In ihrem Bestreben, für die Kantone möglichst grossen Handlungsspielraum zu schaffen, beantragt die Kommission, gegenüber dem geltenden Recht die Fälle zu erweitern, in denen die Kantone die Strafverfolgung von einer nicht richterlichen Behörde ermächtigen lassen können (Art. 7). Die Kantone sollen eine solche Ermächtigung bei der Strafverfolgung der Mitglieder aller Vollziehungs- und Gerichtsbehörden vorsehen können, wogegen heute nur die obersten Vollziehungs- und Gerichtsbehörden in den Genuss einer solchen Immunität kommen können.
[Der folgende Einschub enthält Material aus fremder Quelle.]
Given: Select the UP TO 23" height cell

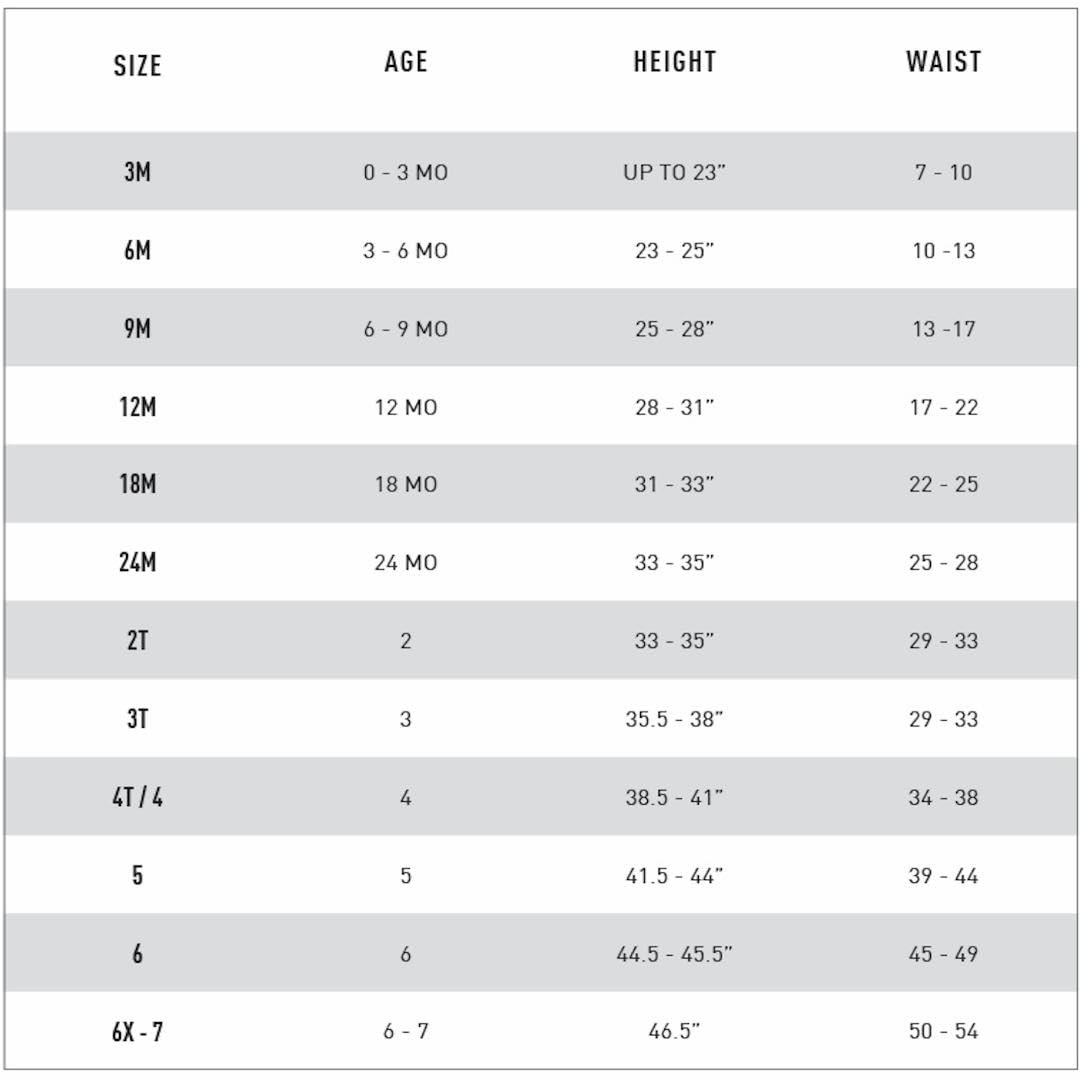Looking at the screenshot, I should pyautogui.click(x=674, y=173).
Die Kommission stimmt auch der Regelung zu, wonach der Bund und die Kantone ein Einzelgericht vorsehen können (Art. 19 Abs. 2). Dieses Gericht soll erstinstanzlich insbesondere Übertretungen sowie Verbrechen und Vergehen, für welche eine höchstens zweijährige Freiheitsstrafe verlangt wird, beurteilen können. Eine Minderheit der Kommission beantragt, diese für die Beurteilung durch ein Einzelgericht ausschlaggebende Höchststrafe auf ein Jahr zu reduzieren.
Zur Öffentlichkeit von Urteilen beantragt die Mehrheit der Kommission, dass jede interessierte Person in schriftlich ergangene Urteile Einsicht nehmen kann, wenn die Parteien auf eine öffentliche Urteilsverkündung verzichtet haben, sowie in Strafbefehle (Art. 67). Für eine Minderheit der Kommission sollen solche Urteile nur für Personen einsehbar sein, die ein berechtigtes Interesse geltend machen können.
Betreffend Bild- und Tonaufnahmen im Gerichtsgebäude beantragt die Kommission schliesslich, ein allgemeines Verbot zu erlassen (Art. 69).
Nachdem der Bundesrat vom Bericht Sterbehilfe und Palliativmedizin - Handlungsbedarf für den Bund?" des EJPD vom 24. April 2006 Kenntnis genommen hat, empfiehlt er dem Parlament, auf eine Revision der einschlägigen Bestimmungen des Strafgesetzbuches sowie auf den Erlass eines Gesetzes über die Zulassung und Beaufsichtigung von Suizidhilfeorganisationen zu verzichten. Diese Empfehlung wurde der Kommission am 31. Mai 2006 mündlich mitgeteilt. Aufgrund dessen sistierte die Kommission die Behandlung der Motion des Nationalrates 05.3352 (Mo NR. Expertenarbeiten zum Thema Sterbehilfe). Sie will die Problematik der Sterbehilfe und die in diesem Bereich möglichen Massnahmen dann umfassend prüfen, wenn sie von diesem Bericht sowie von den schriftlichen Empfehlungen des Bundesrates Kenntnis genommen hat. Zu diesem Zeitpunkt wird sie zur nationalrätlichen Motion Stellung nehmen.
Schliesslich beantragt die Kommission einstimmig die Genehmigung der Abkommen mit Albanien und Mazedonien (06.014) sowie mit Rumänien (06.015) über die polizeiliche Zusammenarbeit bei der Bekämpfung der Kriminalität.
Die Kommission hat am 29. und 31. Mai 2006 unter dem Vorsitz von Ständerat Franz Wicki (CVP/LU) und teils in Gegenwart von Bundesrat Christoph Blocher getagt.